During the last restaurant week I was tested Das Schick, which is on the roof of the Hotel am Parkring and offers Austrian – Spanish fusion cuisine. The location is great and the view even better. The design and the furniture of the room don’t work though. When was this styled the last time? In the ’80s?
But I am here to talk about the food so let’s get on with it. We opted for the 4-course meal with accompanying wine. The amuse gueule with which we started was already auspicious. From left to right: strawberry gazpacho, deep-fried octopus chorizo balls and beef tartar on a pepper leaf and with a cut egg yolk. The gazpacho especially was a very pleasant surprise. It fruit was right there but the savory soup never left the gazpacho territory. Nice! The little deep-fried balls vanished in a flash as was the tartar. Only that the tartar was a bland. Maybe we should have eaten it first?
Next up was a small piece of yellow tail tuna, seared on the outside, with sesame, avocado ice cream, dollops of avocado cream and apricots.
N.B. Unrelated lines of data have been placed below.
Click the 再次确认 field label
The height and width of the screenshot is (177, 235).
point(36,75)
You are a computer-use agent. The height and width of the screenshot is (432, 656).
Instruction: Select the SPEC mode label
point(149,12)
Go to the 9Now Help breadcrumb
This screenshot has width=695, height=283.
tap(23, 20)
I thoroughly enjoyed the combination and found it worked very well in combination. The tartness of the apricot set off nicely the tuna and avocado flavors. Maybe the ice cream was too cold. But it usually is. My friend was on the other hand found the apricot too sweet and didn’t eat it in combination with the tuna. She thought it ruined the taste.
Our second course was one small scallop served in a large shell (we are back in the ’80s with the design again). The scallop sat on top of a creamy piece of black pudding, next to super tart apple balls, yuzu caviar and on apple and wine foam. The whole thing was covered by a black pudding sheet. If that sounds as if a lot was happening, that’s correct. And that is also how it tasted. The scallop was perfectly seared but the light taste of the sea vanished next to the intense flavor of the black pudding. Overpowering would I call it. Also the apples were sour and didn’t help with the flavors. The scalloped tasted best when just eaten with the black pudding paper on top. That really worked!
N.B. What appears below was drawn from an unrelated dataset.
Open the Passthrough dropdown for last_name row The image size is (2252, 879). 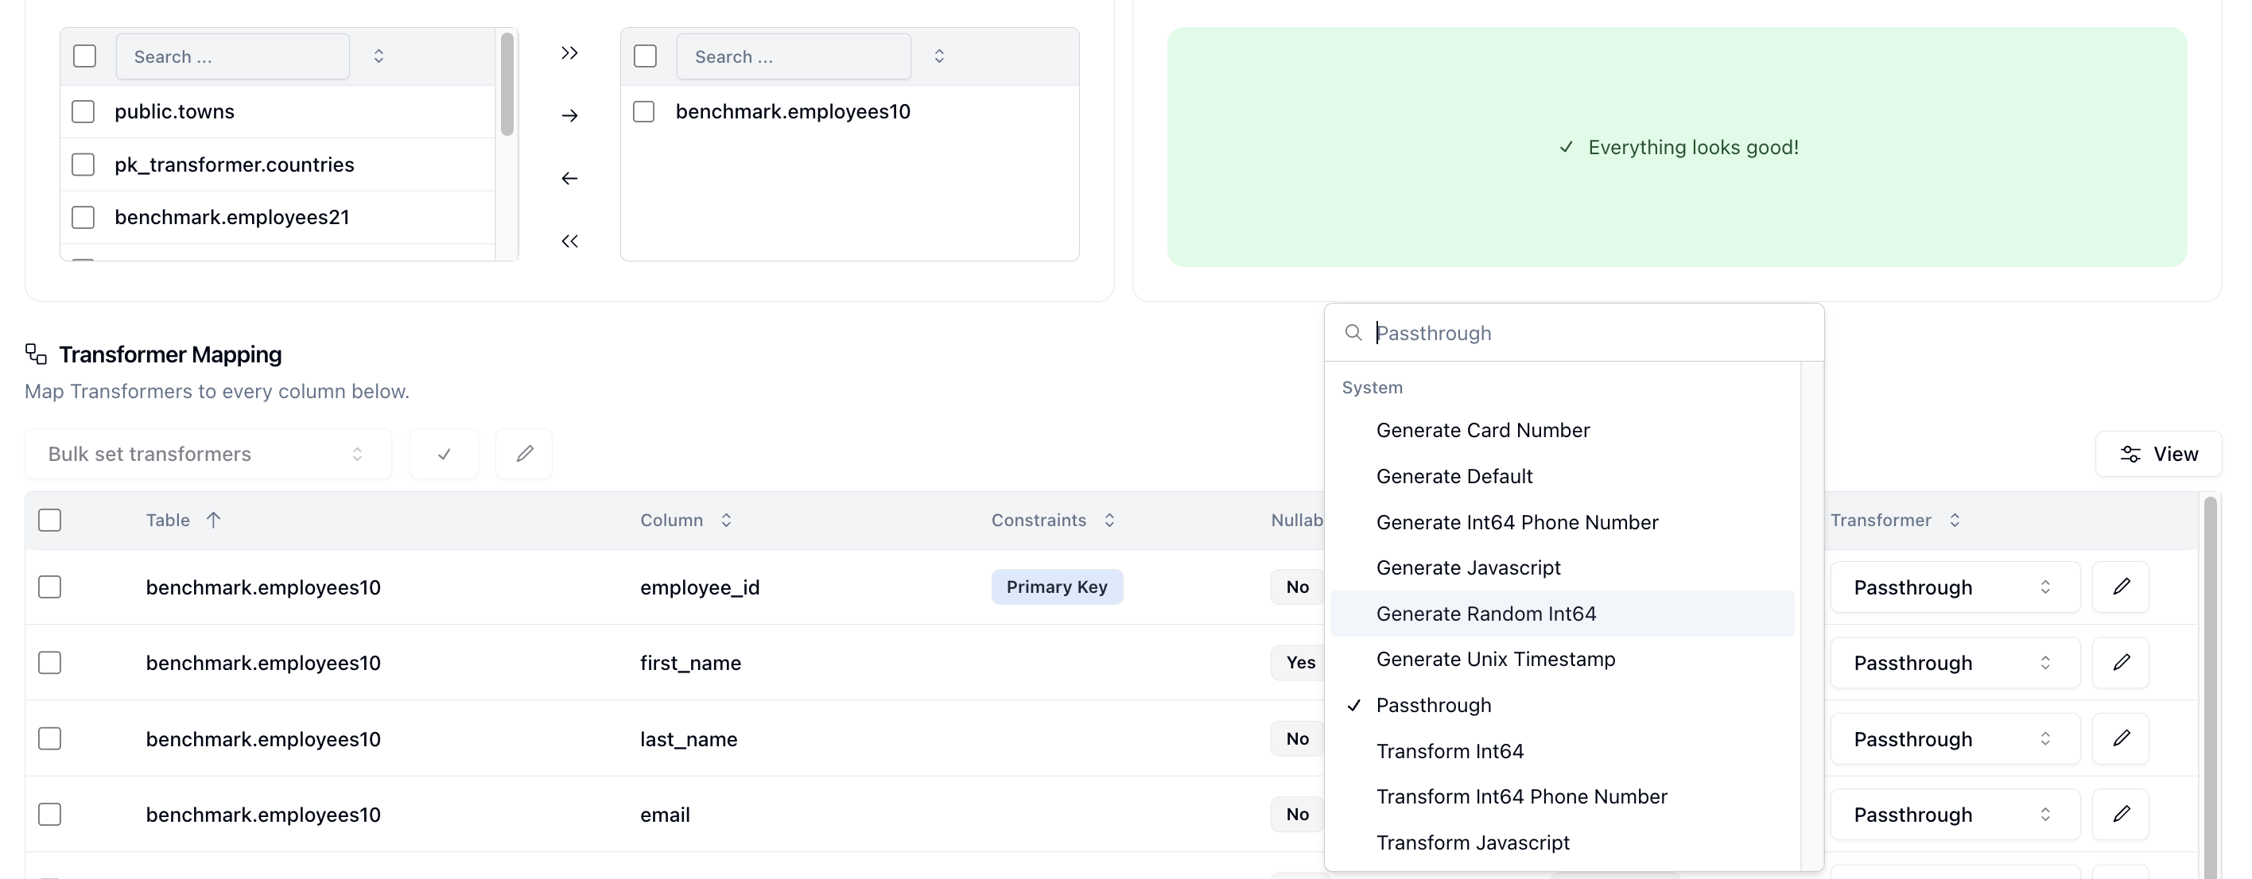1955,738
The main course was veal in form of filet, head and cheeks. When the dish was served my friend said it smelled like a swimming pool. I couldn’t really agree with the pool smell but of course the truffle has its own aroma. The veal was served with mashed peas, some kind of pea brioche, porcini and two small dumplings stuffed with goat cheese. And all of it was covered in truffle crumbs. The meat in all its forms was excellent, cooked to perfection, juicy and tender.
The mashed peas enhanced the subtle taste of the veal while the fluffy brioche did nothing for it. Now the porcini on the other hand tasted watery, as if they had been soaked for hours (either washed or by any chance they were dried ones). The dumplings tasted as if they had been stuffed with mozzarella, I couldn’t detect any hint of the promised goat cheese. Also not sure if the truffle increased the overall performance of the dish.
The last dish of the evening was of course dessert. It was introduced as chocolate brownie with cherry sorbet and a cherry with hazelnut inside instead of the pit. The brownie turned out to be chocolate cake with mousse on top and a boring sorbet.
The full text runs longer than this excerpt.